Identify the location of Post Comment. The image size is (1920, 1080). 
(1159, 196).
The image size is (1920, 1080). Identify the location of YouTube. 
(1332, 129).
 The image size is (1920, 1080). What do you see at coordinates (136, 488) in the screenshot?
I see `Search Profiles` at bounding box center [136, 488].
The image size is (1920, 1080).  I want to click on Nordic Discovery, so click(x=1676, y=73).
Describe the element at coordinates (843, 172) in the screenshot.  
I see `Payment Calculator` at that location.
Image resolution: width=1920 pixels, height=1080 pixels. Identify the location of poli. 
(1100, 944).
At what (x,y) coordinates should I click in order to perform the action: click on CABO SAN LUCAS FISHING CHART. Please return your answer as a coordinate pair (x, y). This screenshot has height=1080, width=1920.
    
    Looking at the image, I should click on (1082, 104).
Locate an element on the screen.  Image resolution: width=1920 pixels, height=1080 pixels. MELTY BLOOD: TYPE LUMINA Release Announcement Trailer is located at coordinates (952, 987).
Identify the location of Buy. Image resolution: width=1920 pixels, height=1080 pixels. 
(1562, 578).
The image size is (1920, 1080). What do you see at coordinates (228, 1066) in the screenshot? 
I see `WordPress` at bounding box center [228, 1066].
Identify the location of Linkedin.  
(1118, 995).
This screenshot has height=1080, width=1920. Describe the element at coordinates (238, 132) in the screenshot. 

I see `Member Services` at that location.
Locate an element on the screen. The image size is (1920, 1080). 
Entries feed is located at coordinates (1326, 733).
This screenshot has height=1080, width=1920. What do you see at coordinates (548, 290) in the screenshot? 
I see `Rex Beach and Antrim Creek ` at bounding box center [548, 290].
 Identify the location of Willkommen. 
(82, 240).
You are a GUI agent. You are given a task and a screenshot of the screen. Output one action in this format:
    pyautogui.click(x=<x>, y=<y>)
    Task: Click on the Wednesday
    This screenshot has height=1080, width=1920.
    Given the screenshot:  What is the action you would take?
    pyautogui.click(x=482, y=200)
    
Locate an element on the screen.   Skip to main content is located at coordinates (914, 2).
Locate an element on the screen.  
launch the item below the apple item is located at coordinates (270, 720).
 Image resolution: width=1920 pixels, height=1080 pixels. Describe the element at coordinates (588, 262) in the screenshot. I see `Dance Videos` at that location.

■ **Exercise requirements**
Pick out every line of the data above that contains the string "Describe", and copy each one. Matching is case-sensitive.

■ **Answer to the exercise**
Describe the element at coordinates (843, 172) in the screenshot.  
This screenshot has height=1080, width=1920. Describe the element at coordinates (238, 132) in the screenshot. 
 Image resolution: width=1920 pixels, height=1080 pixels. Describe the element at coordinates (588, 262) in the screenshot. I see `Dance Videos` at that location.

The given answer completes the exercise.